Segment Start: Given entries

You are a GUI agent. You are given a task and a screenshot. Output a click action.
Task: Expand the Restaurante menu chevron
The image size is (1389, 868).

Segment End: Given entries
Segment Start: Given entries

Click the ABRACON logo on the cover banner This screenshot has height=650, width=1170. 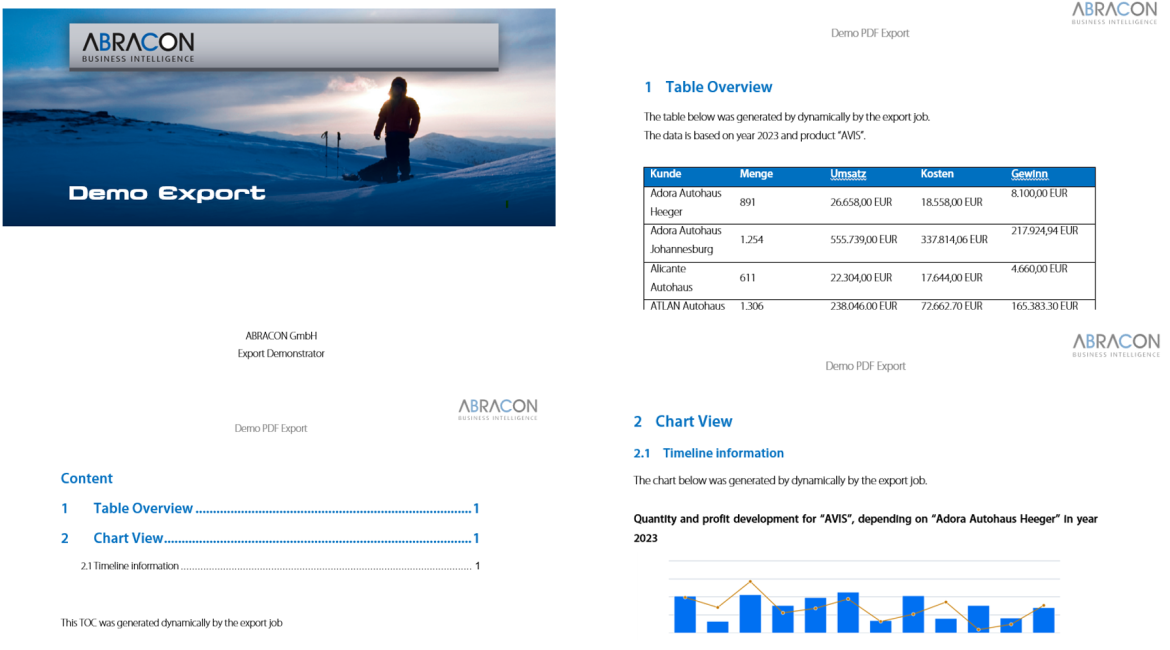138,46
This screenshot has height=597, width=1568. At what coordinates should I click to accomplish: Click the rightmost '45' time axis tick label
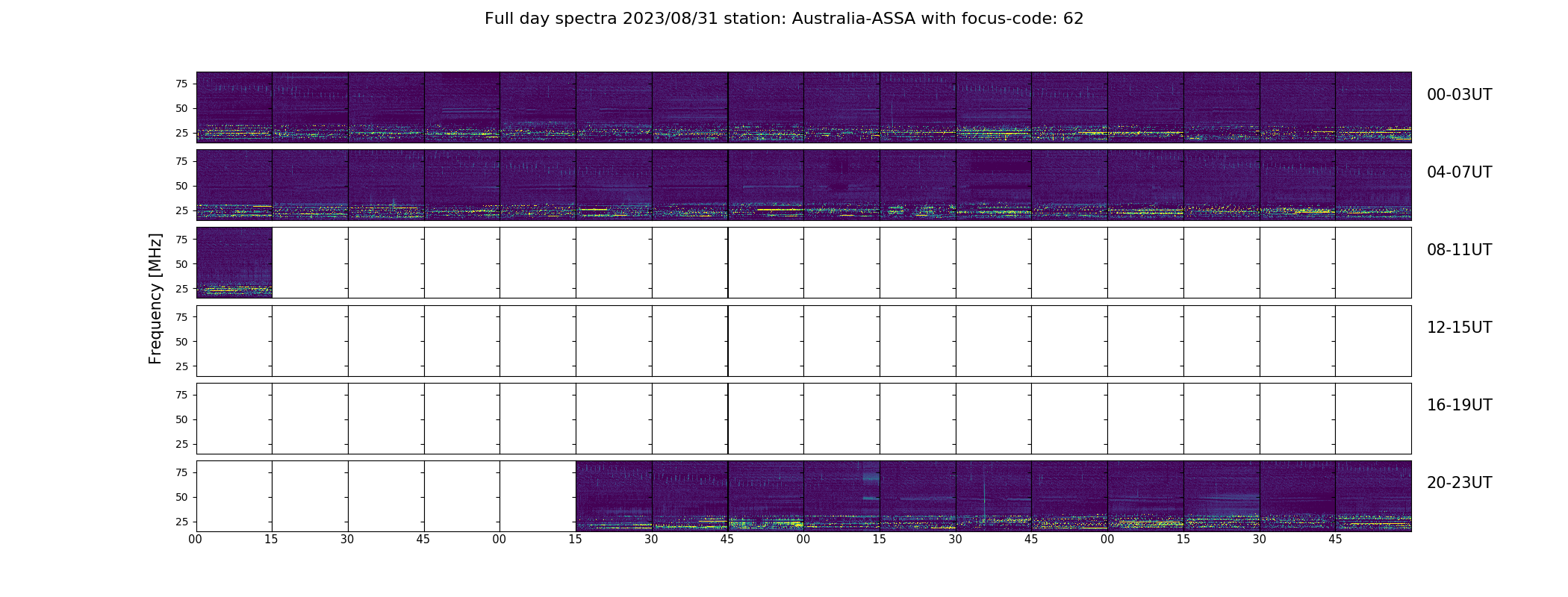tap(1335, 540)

Segment End: Given entries

The response should hold exactly the lines starting at the line with "You are a GUI" and ending at the line with "The image size is (1389, 868).", and no other line of the material above.

Finished task ->
You are a GUI agent. You are given a task and a screenshot. Output a click action.
Task: Expand the Restaurante menu chevron
The image size is (1389, 868).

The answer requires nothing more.